● AIM OF THE TASK: Revise the lines beginning at the line that contains "2025 年 7 月 (177, 506)" and ending after the line that contains "english@gm.ncue.edu.tw (43, 476)", replacing "系所公告" with "系所最新公告" and keeping everything else unchanged.

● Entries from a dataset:
— BEGIN —

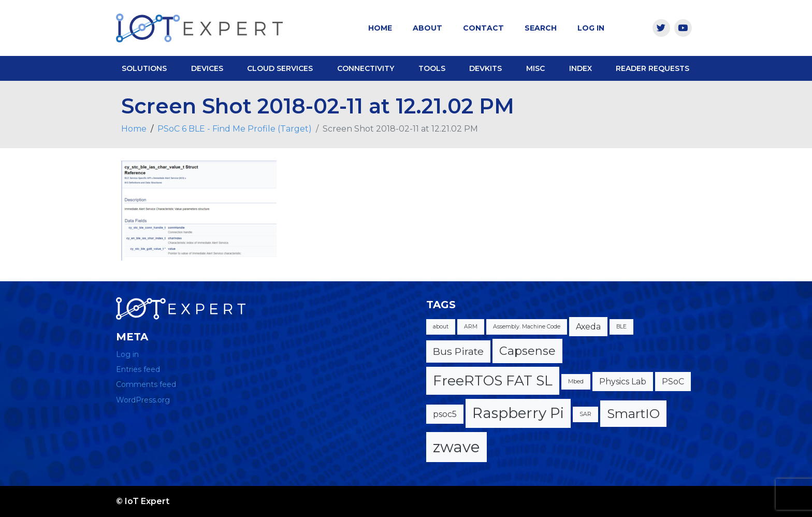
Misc (535, 68)
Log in (127, 354)
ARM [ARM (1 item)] (471, 326)
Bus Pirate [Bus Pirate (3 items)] (458, 351)
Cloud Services (280, 68)
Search (541, 28)
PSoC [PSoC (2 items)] (673, 381)
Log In (591, 28)
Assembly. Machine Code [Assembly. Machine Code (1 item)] (527, 326)
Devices (207, 68)
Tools (432, 68)
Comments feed (146, 384)
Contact (483, 28)
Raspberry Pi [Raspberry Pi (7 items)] (518, 413)
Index (581, 68)
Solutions (144, 68)
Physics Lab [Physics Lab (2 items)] (622, 381)
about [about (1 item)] (441, 326)
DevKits (485, 68)
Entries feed (138, 369)
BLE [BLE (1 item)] (621, 326)
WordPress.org (143, 400)
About (427, 28)
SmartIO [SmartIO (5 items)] (633, 413)
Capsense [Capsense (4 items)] (527, 351)
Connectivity (366, 68)
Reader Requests (653, 68)
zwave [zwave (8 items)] (456, 447)
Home (380, 28)
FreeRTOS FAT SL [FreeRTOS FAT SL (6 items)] (492, 380)
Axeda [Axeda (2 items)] (588, 326)
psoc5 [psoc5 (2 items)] (445, 414)
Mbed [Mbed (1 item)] (576, 381)
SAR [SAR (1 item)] (585, 414)
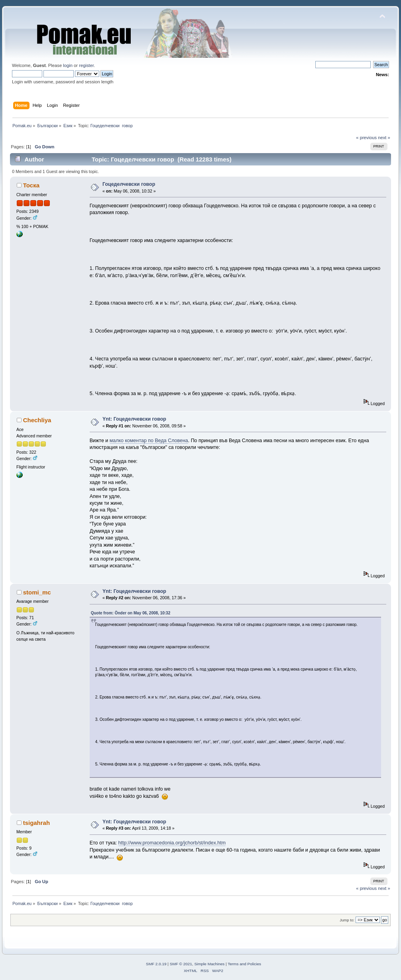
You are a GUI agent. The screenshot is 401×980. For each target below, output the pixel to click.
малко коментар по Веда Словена (149, 441)
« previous (366, 138)
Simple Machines (209, 964)
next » (384, 138)
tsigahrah (36, 823)
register (86, 65)
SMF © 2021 (181, 964)
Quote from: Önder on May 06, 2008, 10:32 (131, 613)
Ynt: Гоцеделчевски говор (134, 419)
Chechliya (37, 420)
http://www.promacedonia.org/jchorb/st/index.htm (172, 843)
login (68, 65)
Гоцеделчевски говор (129, 184)
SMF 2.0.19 (156, 964)
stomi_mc (37, 592)
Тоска (31, 185)
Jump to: (347, 920)
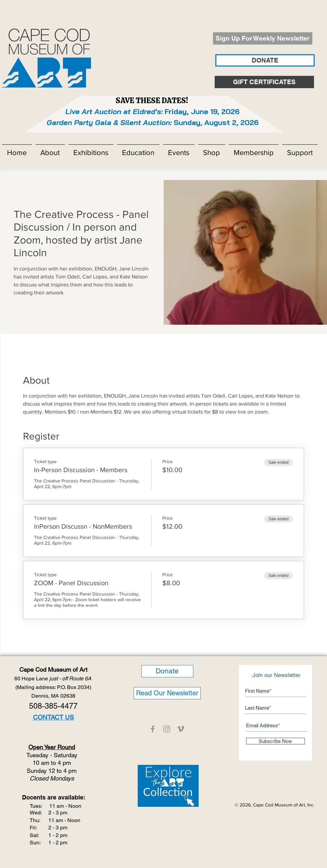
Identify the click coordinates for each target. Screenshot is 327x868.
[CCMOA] (153, 729)
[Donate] (167, 671)
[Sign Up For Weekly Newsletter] (263, 38)
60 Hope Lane (53, 678)
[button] (50, 150)
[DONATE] (265, 60)
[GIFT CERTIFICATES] (264, 82)
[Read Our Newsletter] (167, 693)
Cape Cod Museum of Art (53, 670)
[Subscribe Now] (275, 741)
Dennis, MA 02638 (53, 696)
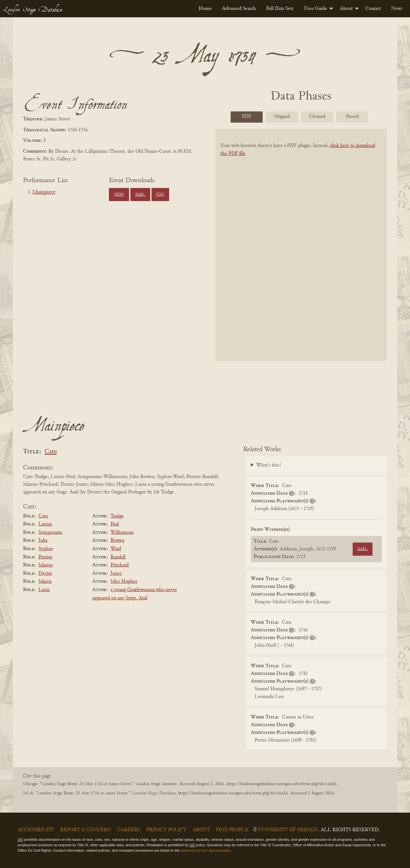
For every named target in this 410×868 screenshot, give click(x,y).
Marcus (46, 565)
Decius (45, 573)
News (397, 8)
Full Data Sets (280, 8)
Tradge (117, 516)
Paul (115, 524)
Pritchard (120, 565)
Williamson (122, 532)
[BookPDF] (301, 253)
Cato (51, 452)
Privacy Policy (166, 830)
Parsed (352, 116)
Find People (232, 830)
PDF (246, 116)
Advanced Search (239, 8)
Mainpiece (44, 192)
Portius (46, 557)
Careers (129, 830)
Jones (116, 573)
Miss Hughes (124, 581)
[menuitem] (205, 9)
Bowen (117, 540)
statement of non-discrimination (205, 850)
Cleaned (317, 116)
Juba (43, 540)
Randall (118, 557)
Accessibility (36, 830)
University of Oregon (288, 830)
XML (140, 194)
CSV (160, 194)
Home (205, 8)
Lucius (45, 524)
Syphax (46, 549)
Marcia (45, 581)
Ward (116, 549)
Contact (373, 8)
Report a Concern (86, 830)
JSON (119, 194)
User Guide (316, 8)
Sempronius (50, 532)
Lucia (44, 590)
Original (282, 116)
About (346, 8)
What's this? (269, 465)
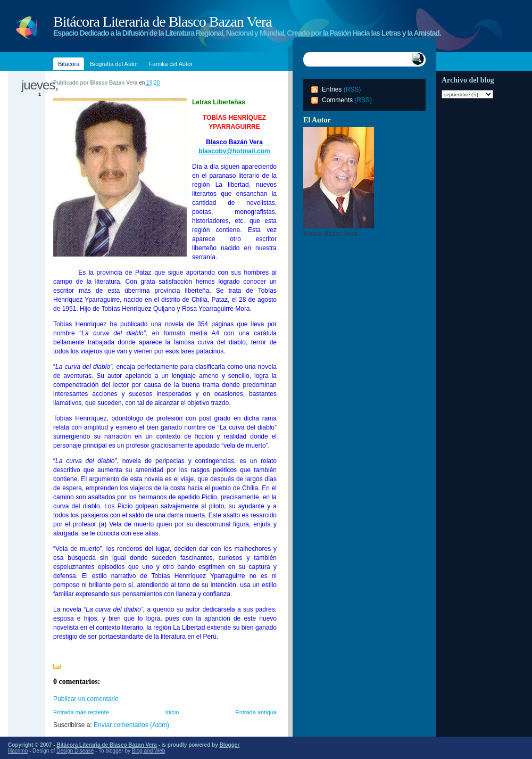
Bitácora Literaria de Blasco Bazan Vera (162, 21)
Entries (331, 89)
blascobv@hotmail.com (234, 151)
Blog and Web (148, 750)
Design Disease (75, 750)
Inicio (172, 712)
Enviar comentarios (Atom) (131, 725)
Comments (337, 100)
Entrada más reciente (81, 712)
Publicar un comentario (86, 699)
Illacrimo (18, 750)
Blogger (230, 745)
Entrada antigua (256, 712)
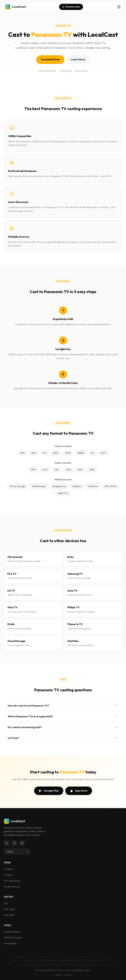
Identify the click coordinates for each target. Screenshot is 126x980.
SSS (6, 903)
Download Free (50, 59)
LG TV (29, 957)
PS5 (109, 957)
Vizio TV (61, 957)
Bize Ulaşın (10, 909)
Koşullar (67, 975)
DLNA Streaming (65, 964)
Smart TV (87, 964)
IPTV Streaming (12, 881)
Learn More (78, 59)
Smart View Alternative (87, 960)
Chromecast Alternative (67, 960)
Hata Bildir (9, 915)
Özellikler (8, 869)
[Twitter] (7, 843)
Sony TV (36, 957)
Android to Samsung (48, 960)
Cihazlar (8, 875)
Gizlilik (58, 975)
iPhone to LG (33, 960)
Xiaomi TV (70, 957)
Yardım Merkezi (12, 886)
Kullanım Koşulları (13, 937)
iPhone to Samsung (19, 960)
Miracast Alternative (106, 960)
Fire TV (95, 957)
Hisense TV (45, 957)
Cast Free (96, 964)
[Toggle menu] (119, 7)
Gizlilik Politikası (12, 932)
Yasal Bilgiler (10, 943)
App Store (79, 791)
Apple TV (103, 957)
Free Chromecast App (48, 964)
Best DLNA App (32, 964)
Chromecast (80, 957)
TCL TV (54, 957)
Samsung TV (20, 957)
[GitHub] (15, 843)
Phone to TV (78, 964)
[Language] (17, 851)
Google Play (48, 791)
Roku (89, 957)
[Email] (22, 843)
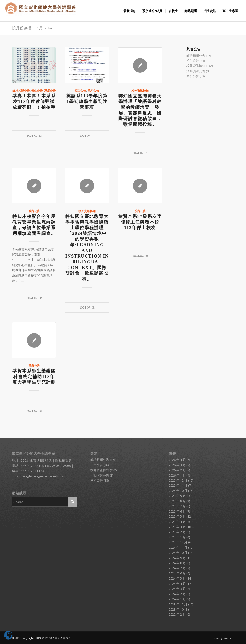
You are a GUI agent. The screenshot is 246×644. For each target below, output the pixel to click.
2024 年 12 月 (178, 542)
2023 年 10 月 (178, 609)
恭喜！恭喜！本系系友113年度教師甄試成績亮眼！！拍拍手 (34, 102)
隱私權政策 (64, 460)
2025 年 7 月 (177, 506)
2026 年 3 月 (177, 465)
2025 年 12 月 (178, 480)
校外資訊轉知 (140, 90)
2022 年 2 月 (177, 614)
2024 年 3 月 (177, 588)
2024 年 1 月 (177, 599)
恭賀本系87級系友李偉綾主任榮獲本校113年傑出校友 (140, 222)
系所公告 (50, 90)
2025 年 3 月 (177, 527)
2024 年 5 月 (177, 578)
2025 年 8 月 (177, 501)
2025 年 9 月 (177, 496)
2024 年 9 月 (177, 558)
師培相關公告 (21, 90)
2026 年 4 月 (177, 460)
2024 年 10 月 (178, 552)
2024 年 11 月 (178, 548)
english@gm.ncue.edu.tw (43, 476)
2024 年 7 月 (177, 568)
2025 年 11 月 (178, 485)
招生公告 (37, 90)
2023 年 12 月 (178, 604)
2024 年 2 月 (177, 594)
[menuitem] (129, 11)
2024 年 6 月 (177, 573)
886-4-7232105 (32, 466)
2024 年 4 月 (177, 584)
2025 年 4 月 (177, 522)
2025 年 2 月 (177, 532)
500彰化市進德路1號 (36, 460)
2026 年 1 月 (177, 475)
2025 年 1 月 (177, 537)
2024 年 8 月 (177, 563)
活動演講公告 (196, 71)
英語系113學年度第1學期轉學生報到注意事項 (87, 102)
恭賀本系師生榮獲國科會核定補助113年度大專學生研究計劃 (34, 376)
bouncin (229, 638)
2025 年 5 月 (177, 516)
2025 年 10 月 (178, 490)
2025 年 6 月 (177, 511)
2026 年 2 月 (177, 470)
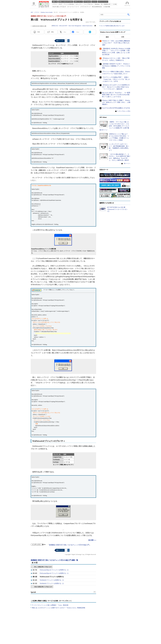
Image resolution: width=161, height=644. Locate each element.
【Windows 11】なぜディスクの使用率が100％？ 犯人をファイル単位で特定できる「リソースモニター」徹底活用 (116, 87)
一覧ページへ (127, 164)
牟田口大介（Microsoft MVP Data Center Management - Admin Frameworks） (73, 26)
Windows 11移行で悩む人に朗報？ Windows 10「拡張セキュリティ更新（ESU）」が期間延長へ (116, 102)
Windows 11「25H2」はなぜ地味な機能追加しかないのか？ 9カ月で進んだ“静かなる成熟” (116, 43)
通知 (52, 32)
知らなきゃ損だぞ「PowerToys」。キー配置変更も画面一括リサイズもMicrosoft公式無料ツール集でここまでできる (116, 95)
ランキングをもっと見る (124, 111)
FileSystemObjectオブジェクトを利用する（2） (54, 570)
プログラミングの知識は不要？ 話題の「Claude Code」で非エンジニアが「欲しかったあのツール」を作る (116, 79)
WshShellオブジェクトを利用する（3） (52, 580)
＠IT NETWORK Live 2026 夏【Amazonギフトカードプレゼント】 (117, 209)
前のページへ (60, 41)
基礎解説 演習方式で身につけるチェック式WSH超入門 (69, 545)
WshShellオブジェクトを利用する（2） (52, 584)
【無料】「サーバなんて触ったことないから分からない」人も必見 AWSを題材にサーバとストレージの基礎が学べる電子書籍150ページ (114, 126)
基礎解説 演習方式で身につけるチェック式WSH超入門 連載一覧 (54, 560)
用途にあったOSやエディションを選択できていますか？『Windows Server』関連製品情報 (58, 608)
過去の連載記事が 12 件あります (43, 587)
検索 (129, 14)
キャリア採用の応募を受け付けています (113, 26)
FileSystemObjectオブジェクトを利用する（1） (54, 573)
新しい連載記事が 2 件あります (43, 567)
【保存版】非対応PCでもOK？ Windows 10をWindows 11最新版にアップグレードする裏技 (116, 66)
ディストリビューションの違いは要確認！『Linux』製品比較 (50, 605)
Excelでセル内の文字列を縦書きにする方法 (116, 108)
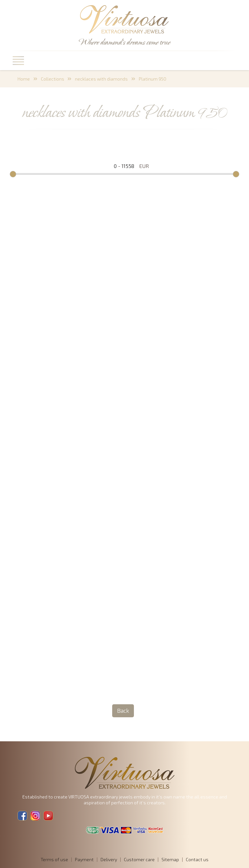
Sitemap (170, 859)
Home (24, 79)
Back (123, 710)
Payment (84, 859)
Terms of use (54, 859)
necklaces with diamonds (101, 79)
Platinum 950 (152, 79)
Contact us (197, 859)
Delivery (109, 859)
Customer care (139, 859)
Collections (52, 79)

— END —

● TASK RESPONSE:
2025 年 7 月 (177, 506)
2026 年 3 月 (177, 465)
2025 年 12 月 (178, 480)
校外資訊轉知 (140, 90)
2022 年 2 月 (177, 614)
2024 年 3 月 (177, 588)
2024 年 1 月 (177, 599)
恭賀本系87級系友李偉綾主任榮獲本校113年傑出校友 (140, 222)
系所最新公告 (50, 90)
2025 年 3 月 (177, 527)
2024 年 5 月 (177, 578)
2025 年 8 月 (177, 501)
2025 年 9 月 (177, 496)
2024 年 9 月 (177, 558)
師培相關公告 (21, 90)
2026 年 4 月 (177, 460)
2024 年 10 月 (178, 552)
2024 年 11 月 (178, 548)
english@gm.ncue.edu.tw (43, 476)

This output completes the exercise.